Tweak:
Refers to the amount of weight placed on the Left Rear and Right Front tires by
adjusting the collars on the side shocks. Threading the collars IN on the right side shock
and OUT on the left side shock will place more weight on the Left Rear tire and on the
Right Front tire and will make the car push. Threading the collars OUT on the right side
shock and IN on the left side shock will place more weight on the Right Rear tire and
Left Front tire and will make the car loose. Generally the car is always set-up so that it is
“tweaked” so that the Left Rear is heavier than the Right Rear. You can check to see
how much weight is on each rear tire by using a hobby knife to pick up the rear of the
car under the center of the rear pod. The Right Rear should come off the ground about
1/8" inch before the Left Rear does. The higher the Right Rear comes off the ground
before the Left Rear does, the more tweak and more weight that is on the Left Rear.
Ride Height:
Check by pushing the chassis down once or twice to simulate bumps on
the track. Having the front end
higher
than the front will make the car increase rear
traction especially out of the turn. Having the front end
lower
than the rear end will make
the car increase front traction especially entering the turn. Generally a safe place to start
is with all corners of the car even with 1/4" ride height under the chassis. Since these
cars sit so close to the ground even 1/16" difference is drastic.
Battery Placement:
Since the battery is the single heaviest component in the car its
placement is critical. Moving the battery further to the left will make the car turn more
thru the center of the turn and coming off but will decrease forward bite. Placing the
battery closer to the center of the car will work better on low bite tracks and increase
forward bite.
Wheelbase:
Wheelbase is the distance between the front and rear axles. Mounting the
entire front end assembly in the forward position (10 3/8") will make the car more stable
on long fast tracks with flowing turns or tracks with low bite compared to the power used.

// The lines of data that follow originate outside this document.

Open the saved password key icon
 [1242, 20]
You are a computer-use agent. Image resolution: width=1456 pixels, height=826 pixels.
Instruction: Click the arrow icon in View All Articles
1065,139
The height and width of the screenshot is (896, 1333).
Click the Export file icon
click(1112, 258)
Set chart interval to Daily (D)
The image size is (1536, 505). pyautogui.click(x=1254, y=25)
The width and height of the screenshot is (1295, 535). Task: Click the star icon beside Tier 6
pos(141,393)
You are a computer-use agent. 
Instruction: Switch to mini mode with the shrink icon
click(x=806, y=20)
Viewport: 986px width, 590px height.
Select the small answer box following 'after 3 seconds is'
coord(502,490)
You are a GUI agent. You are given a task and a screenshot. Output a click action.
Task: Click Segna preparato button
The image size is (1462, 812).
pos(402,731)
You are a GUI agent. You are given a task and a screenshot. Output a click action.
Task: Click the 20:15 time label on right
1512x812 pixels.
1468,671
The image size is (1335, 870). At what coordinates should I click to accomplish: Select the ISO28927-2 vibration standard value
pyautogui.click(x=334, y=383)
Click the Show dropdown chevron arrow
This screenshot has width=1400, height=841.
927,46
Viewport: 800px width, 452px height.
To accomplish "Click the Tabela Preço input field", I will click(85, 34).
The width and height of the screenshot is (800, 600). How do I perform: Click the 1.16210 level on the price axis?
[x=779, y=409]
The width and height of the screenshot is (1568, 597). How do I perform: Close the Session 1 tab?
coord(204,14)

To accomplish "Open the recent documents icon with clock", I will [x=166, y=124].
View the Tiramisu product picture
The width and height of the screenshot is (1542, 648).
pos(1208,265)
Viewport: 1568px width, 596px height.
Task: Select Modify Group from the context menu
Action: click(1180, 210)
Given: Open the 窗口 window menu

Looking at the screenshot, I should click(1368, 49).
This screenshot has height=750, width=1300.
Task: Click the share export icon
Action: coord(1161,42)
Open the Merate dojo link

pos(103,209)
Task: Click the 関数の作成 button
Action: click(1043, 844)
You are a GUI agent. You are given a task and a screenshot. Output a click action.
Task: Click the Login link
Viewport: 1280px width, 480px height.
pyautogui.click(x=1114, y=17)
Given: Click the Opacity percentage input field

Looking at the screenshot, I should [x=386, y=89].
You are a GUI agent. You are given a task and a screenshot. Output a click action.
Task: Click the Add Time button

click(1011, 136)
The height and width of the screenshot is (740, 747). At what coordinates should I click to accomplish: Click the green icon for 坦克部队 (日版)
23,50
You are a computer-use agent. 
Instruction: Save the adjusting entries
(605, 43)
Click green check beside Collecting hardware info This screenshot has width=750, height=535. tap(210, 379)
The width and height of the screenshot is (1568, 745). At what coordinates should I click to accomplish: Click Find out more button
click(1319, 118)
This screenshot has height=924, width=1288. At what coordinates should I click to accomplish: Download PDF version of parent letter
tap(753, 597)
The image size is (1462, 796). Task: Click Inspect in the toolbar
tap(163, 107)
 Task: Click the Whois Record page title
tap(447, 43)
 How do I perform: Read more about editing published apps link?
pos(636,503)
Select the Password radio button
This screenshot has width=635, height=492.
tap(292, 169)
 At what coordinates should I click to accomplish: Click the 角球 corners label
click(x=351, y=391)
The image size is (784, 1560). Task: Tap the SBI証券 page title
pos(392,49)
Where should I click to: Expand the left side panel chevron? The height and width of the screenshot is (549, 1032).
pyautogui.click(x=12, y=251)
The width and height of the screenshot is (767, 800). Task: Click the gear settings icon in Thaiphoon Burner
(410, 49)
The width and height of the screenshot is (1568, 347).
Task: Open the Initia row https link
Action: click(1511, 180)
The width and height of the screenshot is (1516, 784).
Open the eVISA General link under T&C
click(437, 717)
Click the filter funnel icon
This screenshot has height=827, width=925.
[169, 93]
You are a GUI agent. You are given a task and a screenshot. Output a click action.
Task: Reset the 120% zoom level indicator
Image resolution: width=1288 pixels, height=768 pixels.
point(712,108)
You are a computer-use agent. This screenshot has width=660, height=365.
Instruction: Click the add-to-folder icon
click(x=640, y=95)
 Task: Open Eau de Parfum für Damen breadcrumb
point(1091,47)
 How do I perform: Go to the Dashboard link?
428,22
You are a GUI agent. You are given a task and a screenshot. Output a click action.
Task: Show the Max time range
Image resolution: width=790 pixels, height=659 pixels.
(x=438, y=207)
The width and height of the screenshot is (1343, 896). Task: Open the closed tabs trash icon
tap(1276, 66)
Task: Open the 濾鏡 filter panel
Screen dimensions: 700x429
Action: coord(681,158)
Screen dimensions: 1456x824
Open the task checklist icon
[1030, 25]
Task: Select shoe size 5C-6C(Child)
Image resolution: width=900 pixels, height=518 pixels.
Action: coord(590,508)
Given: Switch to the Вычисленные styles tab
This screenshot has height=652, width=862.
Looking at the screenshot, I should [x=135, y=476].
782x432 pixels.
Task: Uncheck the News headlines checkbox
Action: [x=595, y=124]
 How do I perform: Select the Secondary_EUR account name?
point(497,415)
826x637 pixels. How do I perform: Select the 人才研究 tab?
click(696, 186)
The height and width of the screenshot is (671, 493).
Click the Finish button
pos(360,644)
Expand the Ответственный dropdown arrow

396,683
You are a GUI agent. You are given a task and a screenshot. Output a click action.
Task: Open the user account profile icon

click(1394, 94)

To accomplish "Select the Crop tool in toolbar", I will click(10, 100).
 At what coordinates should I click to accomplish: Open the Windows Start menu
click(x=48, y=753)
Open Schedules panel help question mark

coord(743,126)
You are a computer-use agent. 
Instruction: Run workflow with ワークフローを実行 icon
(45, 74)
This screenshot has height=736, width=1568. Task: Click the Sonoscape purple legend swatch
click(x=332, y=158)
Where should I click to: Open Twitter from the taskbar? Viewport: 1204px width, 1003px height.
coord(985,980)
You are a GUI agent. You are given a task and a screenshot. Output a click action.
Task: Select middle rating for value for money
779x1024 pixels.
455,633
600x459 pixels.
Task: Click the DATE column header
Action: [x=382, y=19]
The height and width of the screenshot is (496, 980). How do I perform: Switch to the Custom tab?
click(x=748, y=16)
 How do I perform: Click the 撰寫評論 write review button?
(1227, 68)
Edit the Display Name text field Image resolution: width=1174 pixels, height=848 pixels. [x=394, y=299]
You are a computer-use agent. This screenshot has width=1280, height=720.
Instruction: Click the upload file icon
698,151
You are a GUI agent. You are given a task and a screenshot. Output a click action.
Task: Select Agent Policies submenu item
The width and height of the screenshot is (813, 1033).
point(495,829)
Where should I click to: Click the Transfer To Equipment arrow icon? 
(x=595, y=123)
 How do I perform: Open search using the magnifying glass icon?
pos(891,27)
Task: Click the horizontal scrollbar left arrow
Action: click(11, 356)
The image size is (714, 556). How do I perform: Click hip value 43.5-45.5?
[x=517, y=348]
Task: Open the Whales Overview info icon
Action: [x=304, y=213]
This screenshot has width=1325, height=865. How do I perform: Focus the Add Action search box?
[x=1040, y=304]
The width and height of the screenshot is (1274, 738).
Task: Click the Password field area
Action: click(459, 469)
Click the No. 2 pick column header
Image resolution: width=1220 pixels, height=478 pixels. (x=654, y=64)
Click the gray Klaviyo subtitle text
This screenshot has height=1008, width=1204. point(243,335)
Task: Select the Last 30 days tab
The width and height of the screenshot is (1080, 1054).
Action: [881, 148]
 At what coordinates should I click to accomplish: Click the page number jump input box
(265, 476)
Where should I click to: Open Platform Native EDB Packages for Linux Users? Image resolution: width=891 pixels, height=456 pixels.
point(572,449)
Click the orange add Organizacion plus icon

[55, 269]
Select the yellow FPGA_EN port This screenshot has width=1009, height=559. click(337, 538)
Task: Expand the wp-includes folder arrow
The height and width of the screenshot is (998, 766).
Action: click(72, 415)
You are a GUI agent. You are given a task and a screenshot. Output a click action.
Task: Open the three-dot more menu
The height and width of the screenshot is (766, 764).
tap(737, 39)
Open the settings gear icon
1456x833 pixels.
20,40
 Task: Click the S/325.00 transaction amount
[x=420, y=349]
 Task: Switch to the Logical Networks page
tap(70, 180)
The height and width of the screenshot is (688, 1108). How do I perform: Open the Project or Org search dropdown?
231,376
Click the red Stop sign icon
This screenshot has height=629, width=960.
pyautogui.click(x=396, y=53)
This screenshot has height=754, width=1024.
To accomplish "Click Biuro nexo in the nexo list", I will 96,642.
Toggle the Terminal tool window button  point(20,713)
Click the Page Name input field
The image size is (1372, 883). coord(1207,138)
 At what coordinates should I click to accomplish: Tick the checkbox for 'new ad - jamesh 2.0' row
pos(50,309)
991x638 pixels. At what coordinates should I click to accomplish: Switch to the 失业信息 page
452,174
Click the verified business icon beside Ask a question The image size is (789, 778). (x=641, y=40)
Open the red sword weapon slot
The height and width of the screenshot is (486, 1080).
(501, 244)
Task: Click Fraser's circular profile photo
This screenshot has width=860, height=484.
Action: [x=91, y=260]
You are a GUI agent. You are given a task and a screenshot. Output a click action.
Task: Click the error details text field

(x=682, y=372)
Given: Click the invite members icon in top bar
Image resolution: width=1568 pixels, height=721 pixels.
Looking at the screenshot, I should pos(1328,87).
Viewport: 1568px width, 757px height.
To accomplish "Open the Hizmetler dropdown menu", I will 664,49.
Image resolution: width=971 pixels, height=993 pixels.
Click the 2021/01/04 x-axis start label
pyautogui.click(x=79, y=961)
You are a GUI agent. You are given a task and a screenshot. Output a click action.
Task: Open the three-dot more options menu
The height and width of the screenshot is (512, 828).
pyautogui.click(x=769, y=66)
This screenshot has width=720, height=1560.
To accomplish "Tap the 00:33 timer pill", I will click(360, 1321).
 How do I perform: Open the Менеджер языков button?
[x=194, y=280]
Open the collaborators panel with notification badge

Running the entire front assembly in the rear most position (9 5/8") will make the car
more suitable for short tracks where you are constantly turning. Using the middle
position (10") is a happy-medium of both set-ups described.
Long Pod:
Unique to this car is the option to increase the length of the rear pod and
keep the wheelbase and body mount positions the same. Increasing the pod length
(distance from axle to t-bar) makes the center shock and t-plate effectively a lot softer
and best for severely bumpy conditions and flat tracks.
Front Track Width:
This can be viewed as the distance between the two front tires but
more accurately it is the distance from the center of the car to the individual tire. For
example moving the Right Front tire closer to the center of the car will increase the
amount of weight transferred to the tire when cornering, best used when the car is
extremely tight. Moving the Right Front away from the center of the car will decrease the
amount of weight transferred to the tire when cornering, best used when the car is
extremely loose or over aggressive to drive. Since the majority of the cars cornering
ability is done thru the Right Front tire, moving the location of the Left Front tire will not
be near as drastic but will help fine tune your set-up.